Like many legislators of border states, Gorton recently led a group of senior citizens on a bus trip to Canada to buy prescription drugs. He reported the 22 seniors collectively saved $12,000 on their medicines compared with what they would pay in the U.S. Gorton, however, didn't assail pharmaceutical companies for being greedy, but for being unfair.

"Every single day of the week, Americans leave our country, either across our northern or southern boarders, to purchase products that were manufactured here in the United States, that were developed here in the United States, that benefited from American tax credits and from our appropriations to the National Institutes of Health," Gorton said in a press conference Wednesday. But, he said, they can buy drugs for far lower prices in Canada or Mexico or, for that matter, Europe.

The senator acknowledged drug companies needed to recoup the cost of research and development, but he questioned why American citizens needed to shoulder the bulk of those costs.

"There is one overwhelming reason for this price disparity," Gorton said. "Drug companies, obviously and logically, need to recover the cost of research and development for drugs. But, they impose all of those costs, or almost all of those costs, on American citizens and sell those drugs across our borders for simply the marginal price of manufacturing additional numbers of pills and a very small profit."

Gorton's attempt to deal with pricing disparities found between his home state of Washington and Canada centers around the expansion of an antitrust law known as the Robinson-Patman Act. This 60-year-old legislation prohibits price discrimination by manufacturers and wholesalers selling goods in interstate commerce.

Gorton's bill would extend that concept to the sale of prescription drugs across the borders. In effect, Gorton said his bill would create a basis for U.S. drug manufacturers to tell other countries that under U.S. law they must offer the same price for the drug to everyone. As a result, Gorton maintained the worldwide price would drop to roughly halfway between the present low foreign price and the high American price.

"My goal, my overwhelming goal, is to see to it that Americans pay less," Gorton said. "And I am absolutely convinced that they will pay less if the costs of research and development, legitimate costs by legitimate companies, are spread over all of the purchases of that company's product and not just over the American purchases."

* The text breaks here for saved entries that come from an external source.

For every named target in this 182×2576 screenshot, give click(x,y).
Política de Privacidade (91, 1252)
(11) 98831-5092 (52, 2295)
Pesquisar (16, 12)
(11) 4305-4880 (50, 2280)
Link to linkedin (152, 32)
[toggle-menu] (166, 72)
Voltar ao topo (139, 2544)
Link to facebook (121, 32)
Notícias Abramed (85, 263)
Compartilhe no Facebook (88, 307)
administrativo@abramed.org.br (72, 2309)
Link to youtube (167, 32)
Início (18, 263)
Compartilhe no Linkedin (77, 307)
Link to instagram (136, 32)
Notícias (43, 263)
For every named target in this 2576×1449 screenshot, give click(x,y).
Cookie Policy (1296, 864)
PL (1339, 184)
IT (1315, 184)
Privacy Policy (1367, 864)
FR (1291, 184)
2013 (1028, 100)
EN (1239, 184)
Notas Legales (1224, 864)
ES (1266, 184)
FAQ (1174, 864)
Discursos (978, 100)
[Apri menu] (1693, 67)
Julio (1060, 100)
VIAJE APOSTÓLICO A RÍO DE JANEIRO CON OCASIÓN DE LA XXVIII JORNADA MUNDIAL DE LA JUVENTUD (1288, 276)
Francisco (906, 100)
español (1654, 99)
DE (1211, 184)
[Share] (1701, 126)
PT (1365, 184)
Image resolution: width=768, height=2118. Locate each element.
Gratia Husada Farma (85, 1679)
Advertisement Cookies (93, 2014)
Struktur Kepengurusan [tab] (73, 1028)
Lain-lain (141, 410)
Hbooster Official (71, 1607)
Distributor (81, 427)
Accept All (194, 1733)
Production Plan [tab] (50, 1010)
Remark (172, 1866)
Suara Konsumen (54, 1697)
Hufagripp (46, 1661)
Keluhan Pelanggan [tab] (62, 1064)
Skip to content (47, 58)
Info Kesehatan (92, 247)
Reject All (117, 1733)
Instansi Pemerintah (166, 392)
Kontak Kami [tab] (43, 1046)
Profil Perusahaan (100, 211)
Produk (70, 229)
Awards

The problem with the Gorton legislation is the fact it's unlikely to work because it's impossible to enforce, Feldbaum said.

"Senators and members of Congress up for re-election this year who live in the states bordering Canada and Mexico are under a lot of pressure to just do something," Feldbaum said. "But they just need to take a look at the drug innovation in any of these other nations to see price controls don't just stifle innovations, they strangle it."

The president took his shot at the price of prescription drugs by releasing a study conducted by Families USA noting the prices of the 50 drugs most commonly used by seniors had risen at nearly twice the rate of inflation in 1999 alone. Clinton took this study as an opportunity to push his Medicare prescription drug benefit plan.

"These debates on prices and the prescription drug benefit were predicted and predictable this year," Feldbaum said. "There is a slightly increased chance that one of these proposals will reach the floor of either the House or the Senate. We just want to make sure the debate focuses on access to drug through insurance coverage, not price controls."